True I had no emails from NYSOH telling me to check the inbox on their website on pain of losing my health insurance during a pandemic (I had several emailed ads for the handy new NYSOH phone app during this time), or any notice by regular mail (as their web-posted letters claimed I’d had) but NYSOH inserted both long, detailed legal warning letters right there in my on-line inbox, on December 7 and March 11, to be used as conclusive proof of notice in the event of a lawsuit by the disgruntled former recipient of government-subsidized health insurance.

I finally learned of my easily fixable mistake, after 74 hours of life-shortening stress and anger, while talking about my legal options with an old friend from law school (an online Article 78 to challenge the arbitrary and capricious cancellation of my insurance without reason given, or notice). Once I discovered it (tip of the hat to you, Jon) it was a matter of about 20 minutes on-line to fix my December 6 omission, re-apply and have my health insurance restored effective May 1, 2020.  [1]

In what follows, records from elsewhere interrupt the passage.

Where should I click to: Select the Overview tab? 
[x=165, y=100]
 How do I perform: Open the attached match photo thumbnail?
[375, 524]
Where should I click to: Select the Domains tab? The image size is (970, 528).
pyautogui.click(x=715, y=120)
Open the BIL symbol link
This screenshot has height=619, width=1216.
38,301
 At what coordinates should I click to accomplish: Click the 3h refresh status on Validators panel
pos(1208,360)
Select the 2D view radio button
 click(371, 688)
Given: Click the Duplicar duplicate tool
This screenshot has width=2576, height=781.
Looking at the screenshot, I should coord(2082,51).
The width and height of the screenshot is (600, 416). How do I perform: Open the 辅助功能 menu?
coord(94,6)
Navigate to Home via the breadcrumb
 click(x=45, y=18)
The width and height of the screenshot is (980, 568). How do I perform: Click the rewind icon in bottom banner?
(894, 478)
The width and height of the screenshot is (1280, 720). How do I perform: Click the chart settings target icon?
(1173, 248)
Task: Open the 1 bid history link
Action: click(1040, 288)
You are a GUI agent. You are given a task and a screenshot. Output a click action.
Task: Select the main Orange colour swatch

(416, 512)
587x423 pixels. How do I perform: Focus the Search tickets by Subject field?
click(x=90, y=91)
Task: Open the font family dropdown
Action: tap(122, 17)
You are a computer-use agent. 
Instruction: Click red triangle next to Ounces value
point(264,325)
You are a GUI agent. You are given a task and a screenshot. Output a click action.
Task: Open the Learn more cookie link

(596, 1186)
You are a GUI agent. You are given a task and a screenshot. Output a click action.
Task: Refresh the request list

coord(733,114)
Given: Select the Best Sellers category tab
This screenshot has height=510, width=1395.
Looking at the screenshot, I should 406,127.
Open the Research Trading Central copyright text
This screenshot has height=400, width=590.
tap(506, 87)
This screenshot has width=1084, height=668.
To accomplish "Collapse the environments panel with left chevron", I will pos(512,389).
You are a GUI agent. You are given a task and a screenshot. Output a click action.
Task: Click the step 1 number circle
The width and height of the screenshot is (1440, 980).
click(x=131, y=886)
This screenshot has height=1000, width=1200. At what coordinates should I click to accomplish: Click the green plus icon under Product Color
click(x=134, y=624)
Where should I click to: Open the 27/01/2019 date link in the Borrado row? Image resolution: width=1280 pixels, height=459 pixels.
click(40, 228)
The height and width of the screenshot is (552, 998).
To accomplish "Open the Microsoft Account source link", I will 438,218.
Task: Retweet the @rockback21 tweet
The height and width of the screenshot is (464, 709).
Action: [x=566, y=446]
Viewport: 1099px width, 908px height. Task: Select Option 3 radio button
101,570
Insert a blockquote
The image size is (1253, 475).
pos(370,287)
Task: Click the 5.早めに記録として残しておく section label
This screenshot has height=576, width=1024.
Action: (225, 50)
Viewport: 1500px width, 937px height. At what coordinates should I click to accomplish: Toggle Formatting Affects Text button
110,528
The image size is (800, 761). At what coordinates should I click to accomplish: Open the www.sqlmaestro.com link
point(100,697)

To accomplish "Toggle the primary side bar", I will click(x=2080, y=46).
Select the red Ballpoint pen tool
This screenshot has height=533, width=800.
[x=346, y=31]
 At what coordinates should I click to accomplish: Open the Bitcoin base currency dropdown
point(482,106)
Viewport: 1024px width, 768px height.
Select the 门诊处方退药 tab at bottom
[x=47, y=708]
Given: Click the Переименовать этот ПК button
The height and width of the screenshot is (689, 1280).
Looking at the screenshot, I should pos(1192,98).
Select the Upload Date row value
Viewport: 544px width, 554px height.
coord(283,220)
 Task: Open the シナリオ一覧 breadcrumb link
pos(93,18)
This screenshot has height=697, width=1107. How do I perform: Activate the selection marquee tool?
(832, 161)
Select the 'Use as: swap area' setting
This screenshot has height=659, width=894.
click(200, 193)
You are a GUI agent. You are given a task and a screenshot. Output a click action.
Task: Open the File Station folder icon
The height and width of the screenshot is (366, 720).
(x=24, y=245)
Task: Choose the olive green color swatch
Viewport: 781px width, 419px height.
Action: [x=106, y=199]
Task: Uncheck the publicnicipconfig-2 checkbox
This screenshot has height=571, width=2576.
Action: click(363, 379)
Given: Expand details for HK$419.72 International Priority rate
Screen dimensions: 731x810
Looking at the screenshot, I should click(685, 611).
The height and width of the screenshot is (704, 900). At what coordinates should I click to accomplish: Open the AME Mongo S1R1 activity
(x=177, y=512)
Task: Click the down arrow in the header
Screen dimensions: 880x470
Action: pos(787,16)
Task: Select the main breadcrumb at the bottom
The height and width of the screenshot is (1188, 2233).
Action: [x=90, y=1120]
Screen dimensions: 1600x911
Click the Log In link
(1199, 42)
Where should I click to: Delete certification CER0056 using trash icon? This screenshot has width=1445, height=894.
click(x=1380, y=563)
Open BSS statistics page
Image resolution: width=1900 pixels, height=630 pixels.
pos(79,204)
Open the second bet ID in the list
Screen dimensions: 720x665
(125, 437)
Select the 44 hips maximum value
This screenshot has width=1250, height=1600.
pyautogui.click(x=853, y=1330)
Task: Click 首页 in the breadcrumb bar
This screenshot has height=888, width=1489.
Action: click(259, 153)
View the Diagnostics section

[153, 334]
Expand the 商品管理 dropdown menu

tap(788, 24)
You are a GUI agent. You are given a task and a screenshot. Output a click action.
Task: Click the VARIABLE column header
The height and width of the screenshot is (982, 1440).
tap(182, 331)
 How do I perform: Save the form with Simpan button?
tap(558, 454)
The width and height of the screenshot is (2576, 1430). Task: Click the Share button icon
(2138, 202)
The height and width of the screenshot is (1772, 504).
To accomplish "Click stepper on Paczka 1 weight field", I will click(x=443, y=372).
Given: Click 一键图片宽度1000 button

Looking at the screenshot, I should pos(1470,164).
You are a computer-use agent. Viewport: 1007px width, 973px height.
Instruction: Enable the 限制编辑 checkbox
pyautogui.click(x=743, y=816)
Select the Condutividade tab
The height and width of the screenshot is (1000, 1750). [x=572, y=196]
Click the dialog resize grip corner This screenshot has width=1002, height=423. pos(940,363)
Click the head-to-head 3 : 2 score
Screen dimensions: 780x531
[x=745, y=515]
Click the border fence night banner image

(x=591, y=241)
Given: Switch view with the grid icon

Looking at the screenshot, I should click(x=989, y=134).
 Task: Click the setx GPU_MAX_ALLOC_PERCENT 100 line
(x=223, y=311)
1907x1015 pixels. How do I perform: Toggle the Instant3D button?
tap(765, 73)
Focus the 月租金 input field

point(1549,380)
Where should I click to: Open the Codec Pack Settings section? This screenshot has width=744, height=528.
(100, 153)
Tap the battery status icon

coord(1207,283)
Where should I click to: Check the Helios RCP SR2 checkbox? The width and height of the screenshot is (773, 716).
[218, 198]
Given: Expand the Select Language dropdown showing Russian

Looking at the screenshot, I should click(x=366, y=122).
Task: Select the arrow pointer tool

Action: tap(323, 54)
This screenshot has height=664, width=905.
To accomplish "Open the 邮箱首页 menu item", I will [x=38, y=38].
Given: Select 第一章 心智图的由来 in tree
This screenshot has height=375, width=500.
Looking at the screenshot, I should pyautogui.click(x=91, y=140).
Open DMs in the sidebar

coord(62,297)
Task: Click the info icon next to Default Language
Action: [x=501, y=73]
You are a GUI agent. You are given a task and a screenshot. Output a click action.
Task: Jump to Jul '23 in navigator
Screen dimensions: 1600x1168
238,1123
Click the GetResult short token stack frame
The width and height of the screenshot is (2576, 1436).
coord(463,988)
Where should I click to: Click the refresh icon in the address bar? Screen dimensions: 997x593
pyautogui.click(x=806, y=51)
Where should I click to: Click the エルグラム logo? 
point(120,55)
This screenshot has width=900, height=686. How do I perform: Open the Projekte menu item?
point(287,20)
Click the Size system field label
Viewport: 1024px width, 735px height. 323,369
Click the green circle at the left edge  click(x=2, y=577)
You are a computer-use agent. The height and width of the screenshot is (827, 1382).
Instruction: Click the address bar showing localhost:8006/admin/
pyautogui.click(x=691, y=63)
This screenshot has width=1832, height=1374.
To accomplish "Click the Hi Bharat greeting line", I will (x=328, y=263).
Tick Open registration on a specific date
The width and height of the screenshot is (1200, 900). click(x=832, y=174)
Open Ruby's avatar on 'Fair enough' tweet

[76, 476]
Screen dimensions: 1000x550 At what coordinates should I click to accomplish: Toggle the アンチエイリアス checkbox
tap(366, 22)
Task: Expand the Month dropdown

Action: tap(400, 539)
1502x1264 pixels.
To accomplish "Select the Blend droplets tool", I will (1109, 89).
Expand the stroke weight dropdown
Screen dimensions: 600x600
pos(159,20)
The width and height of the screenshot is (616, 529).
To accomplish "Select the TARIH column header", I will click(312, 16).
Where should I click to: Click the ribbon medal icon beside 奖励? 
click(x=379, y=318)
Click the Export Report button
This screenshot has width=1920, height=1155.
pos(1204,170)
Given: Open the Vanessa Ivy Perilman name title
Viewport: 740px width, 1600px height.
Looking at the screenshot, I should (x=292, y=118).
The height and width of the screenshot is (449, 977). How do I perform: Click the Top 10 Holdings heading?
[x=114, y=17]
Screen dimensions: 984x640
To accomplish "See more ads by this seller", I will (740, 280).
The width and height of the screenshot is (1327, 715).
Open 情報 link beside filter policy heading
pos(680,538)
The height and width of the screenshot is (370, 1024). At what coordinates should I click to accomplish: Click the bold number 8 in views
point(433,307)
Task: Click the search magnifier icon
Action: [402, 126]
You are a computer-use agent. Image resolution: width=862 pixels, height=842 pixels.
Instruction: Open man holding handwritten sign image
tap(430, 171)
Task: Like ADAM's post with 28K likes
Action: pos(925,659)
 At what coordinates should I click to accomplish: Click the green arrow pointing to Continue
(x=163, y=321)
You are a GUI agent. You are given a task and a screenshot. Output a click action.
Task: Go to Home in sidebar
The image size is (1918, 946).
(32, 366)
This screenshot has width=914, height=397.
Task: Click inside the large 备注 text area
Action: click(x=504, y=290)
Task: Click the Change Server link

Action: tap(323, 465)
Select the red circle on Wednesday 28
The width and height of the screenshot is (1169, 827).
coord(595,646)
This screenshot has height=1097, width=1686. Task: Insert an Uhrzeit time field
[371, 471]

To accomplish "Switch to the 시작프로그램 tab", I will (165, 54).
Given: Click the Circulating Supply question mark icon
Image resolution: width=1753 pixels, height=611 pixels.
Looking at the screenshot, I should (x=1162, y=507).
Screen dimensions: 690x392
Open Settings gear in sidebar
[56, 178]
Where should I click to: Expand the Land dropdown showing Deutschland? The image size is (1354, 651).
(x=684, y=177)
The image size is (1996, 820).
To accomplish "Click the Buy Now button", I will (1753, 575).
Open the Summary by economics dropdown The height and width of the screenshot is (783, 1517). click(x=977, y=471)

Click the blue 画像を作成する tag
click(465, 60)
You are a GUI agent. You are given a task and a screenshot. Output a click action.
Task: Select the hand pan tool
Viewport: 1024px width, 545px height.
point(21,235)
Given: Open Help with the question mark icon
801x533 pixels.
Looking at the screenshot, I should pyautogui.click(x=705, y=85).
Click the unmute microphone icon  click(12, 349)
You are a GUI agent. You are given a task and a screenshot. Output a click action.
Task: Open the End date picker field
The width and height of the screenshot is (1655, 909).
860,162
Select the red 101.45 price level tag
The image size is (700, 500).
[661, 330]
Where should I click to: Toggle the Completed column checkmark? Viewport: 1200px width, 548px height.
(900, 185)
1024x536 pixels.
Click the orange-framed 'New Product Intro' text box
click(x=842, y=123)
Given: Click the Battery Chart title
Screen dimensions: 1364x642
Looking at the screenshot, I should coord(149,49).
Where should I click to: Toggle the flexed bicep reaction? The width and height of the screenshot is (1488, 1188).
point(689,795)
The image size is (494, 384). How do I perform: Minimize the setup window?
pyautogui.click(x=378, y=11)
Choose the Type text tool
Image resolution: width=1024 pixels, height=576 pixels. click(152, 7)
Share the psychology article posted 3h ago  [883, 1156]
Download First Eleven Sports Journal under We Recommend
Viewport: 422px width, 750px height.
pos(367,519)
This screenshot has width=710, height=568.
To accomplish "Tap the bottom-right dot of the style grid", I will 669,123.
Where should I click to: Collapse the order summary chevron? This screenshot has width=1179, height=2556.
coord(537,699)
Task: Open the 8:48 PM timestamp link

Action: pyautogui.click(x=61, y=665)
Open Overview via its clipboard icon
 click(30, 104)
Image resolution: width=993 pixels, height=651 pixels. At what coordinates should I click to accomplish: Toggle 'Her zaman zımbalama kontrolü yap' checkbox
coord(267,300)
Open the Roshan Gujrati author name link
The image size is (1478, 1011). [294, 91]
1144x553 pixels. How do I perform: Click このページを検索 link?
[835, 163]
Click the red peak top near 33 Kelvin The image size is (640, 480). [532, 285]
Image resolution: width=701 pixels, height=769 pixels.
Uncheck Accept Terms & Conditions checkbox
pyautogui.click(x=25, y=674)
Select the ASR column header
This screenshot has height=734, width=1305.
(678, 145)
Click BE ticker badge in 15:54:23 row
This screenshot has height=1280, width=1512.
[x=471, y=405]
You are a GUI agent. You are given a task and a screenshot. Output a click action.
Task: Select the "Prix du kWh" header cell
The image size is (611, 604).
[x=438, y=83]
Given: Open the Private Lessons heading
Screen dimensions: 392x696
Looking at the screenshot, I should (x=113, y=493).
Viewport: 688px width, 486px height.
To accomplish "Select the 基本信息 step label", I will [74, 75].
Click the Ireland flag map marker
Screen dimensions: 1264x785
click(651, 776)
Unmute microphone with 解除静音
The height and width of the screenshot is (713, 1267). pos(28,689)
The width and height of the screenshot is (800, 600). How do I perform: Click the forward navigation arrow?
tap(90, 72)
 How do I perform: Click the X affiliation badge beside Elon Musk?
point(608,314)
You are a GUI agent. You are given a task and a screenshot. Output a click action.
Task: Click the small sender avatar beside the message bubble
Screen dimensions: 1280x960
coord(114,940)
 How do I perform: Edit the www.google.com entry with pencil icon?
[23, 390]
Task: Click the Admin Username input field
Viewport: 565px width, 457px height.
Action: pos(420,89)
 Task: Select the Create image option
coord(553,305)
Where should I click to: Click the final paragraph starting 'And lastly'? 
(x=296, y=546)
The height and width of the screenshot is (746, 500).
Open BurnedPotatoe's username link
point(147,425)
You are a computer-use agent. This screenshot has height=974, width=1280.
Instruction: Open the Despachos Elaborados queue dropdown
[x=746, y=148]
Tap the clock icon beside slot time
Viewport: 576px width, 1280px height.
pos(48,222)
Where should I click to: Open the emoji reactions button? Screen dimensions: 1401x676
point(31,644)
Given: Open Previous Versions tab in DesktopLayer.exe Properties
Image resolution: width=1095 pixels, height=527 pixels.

My December 6 omission, by the way, was failing to include proof of income I didn’t receive until several weeks later.  My insurance was, I was informed in the first of these on-line letters I didn’t see, conditional, its continuance beyond March 31 depended on me fixing this mistake before that date, and I simply, willfully, refused to comply with the part of the law I’d forgotten about this time.

If I’d had actual notice of the problem, on the date of their second notice, I could have easily updated my application, fixed the fatal problem in March and avoided any interruption in my health insurance coverage.  

You have to admit, it’s funny as plague-infected shit, in a certain sick and deadly way.  May you and your loved ones never know from such hilarity.   God bless the child that’s got his own and God bless these United Shayyyysssssh.   

 

[1] Fortunately I discovered what I needed to do and re-applied before April 15.  If I’d re-enrolled after the 15th, my insurance would not start until June 1.